Her suddenly active social life can be traced to the high-tech-focused venture capital that has been pouring into Southern California. Late last year, the region bypassed New England to rank second in the U.S. -- after Silicon Valley -- for tech investment.

"There's always this false impression that L.A. doesn't have technology," said Benjamin Kuo, who runs SocalTech.com, a site that tracks the technology scene here.

According to Ernst & Young, venture capitalists invested $712 million in Los Angeles-area information technology companies in the first three quarters of 2007, up from $680 million in all of 2006 and $525 million in 2005. They invested $1.3 billion in Southern California tech companies in the first three quarters of this year, compared to $4.4 billion in the Bay Area over the same period.

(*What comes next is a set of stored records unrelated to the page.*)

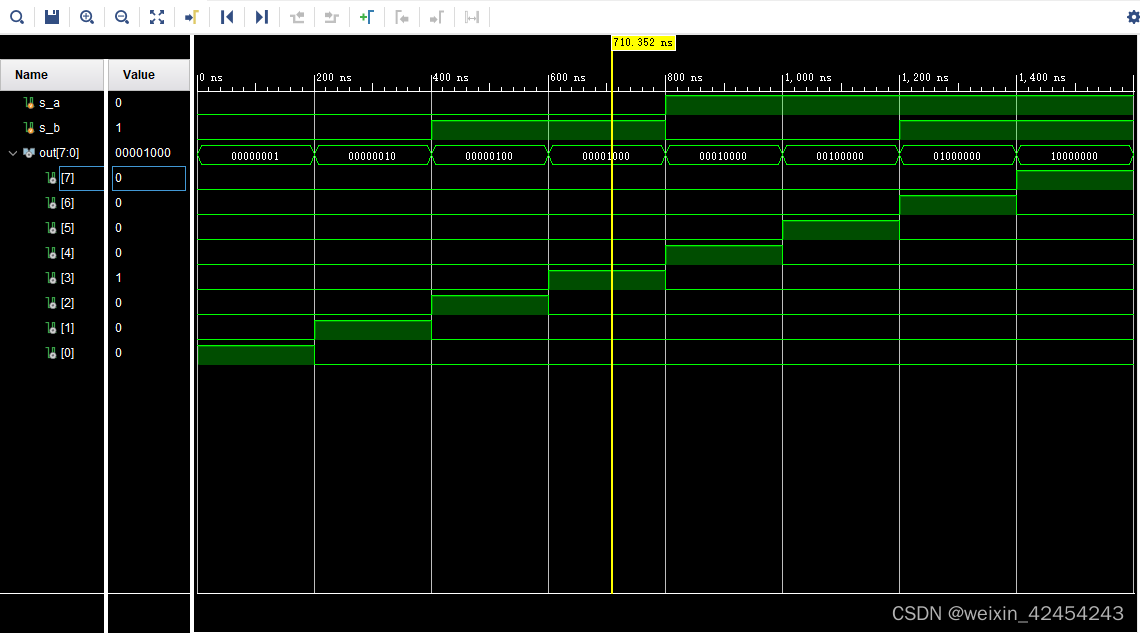Screen dimensions: 1140x633
Task: Select bit [0] of the out bus
Action: coord(68,352)
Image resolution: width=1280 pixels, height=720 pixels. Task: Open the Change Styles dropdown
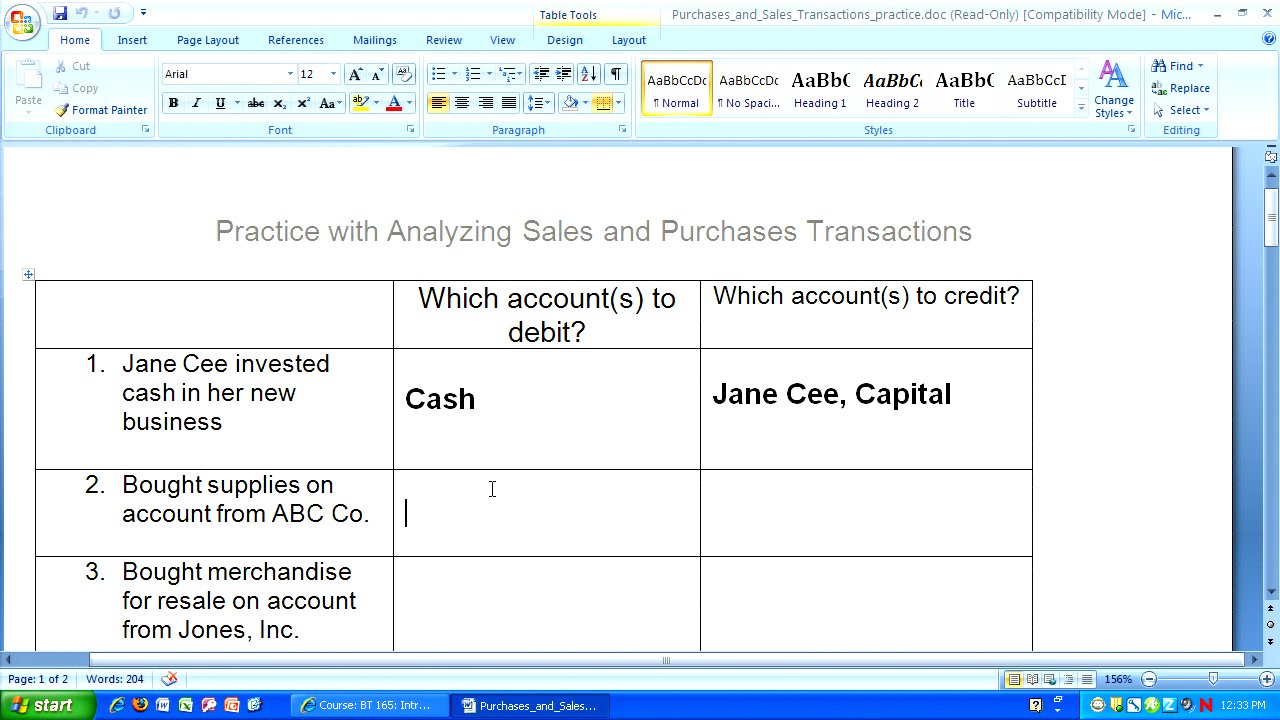1113,90
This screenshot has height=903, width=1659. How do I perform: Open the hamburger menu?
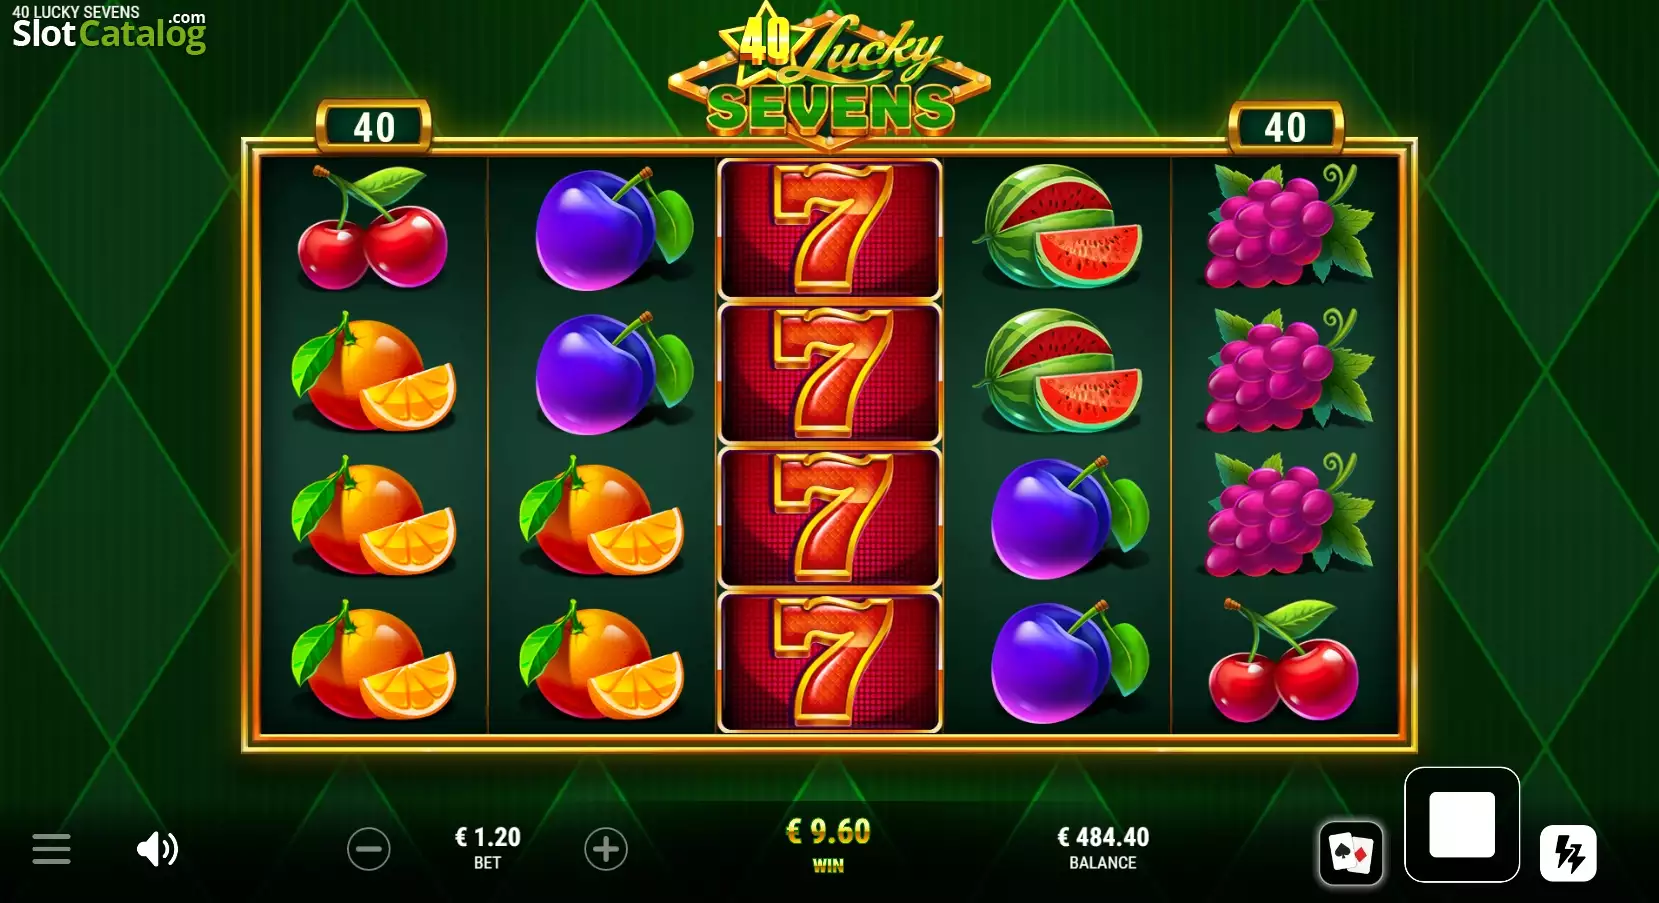coord(51,849)
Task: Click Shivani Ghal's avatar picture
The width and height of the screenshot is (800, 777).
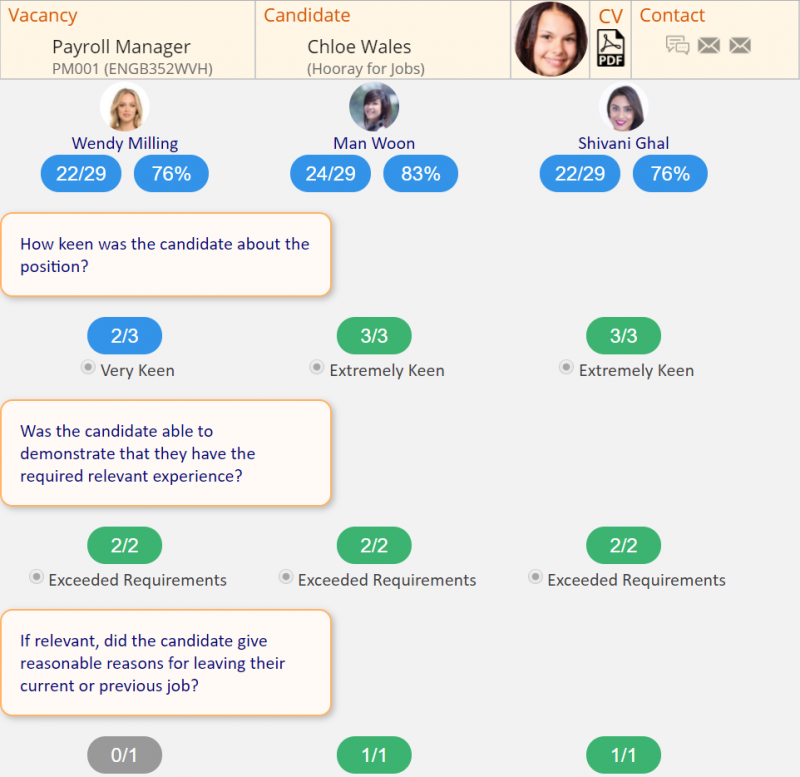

Los Angeles can claim tech success stories. MySpace was founded here, as was Overture, the Pasadena search engine advertising company acquired by Yahoo Inc. in 2003. Santa Monica's LowerMyBills.com was an early player in the online advertising wave.

A lot of the recent activity has been sparked by experienced managers who broke away from those companies and started their own. John Babcock, a partner with venture firm Rustic Canyon Partners in Santa Monica, counts 13 start-ups born from those three companies alone.

Some businesses created from earlier successes include Leisurelink.com, whose president worked for Overture for more than five years, and Archetype Media, which was founded by a group that included a former executive from Web ad broker ValueClick Inc.

The social events help these techies find potential business, business partners and investors and discuss ideas for new companies. At a recent event called Lunch 2.0, hundreds of people milled around Westside office space munching tortilla chips and sushi, some wearing name tags reading, "We're hiring."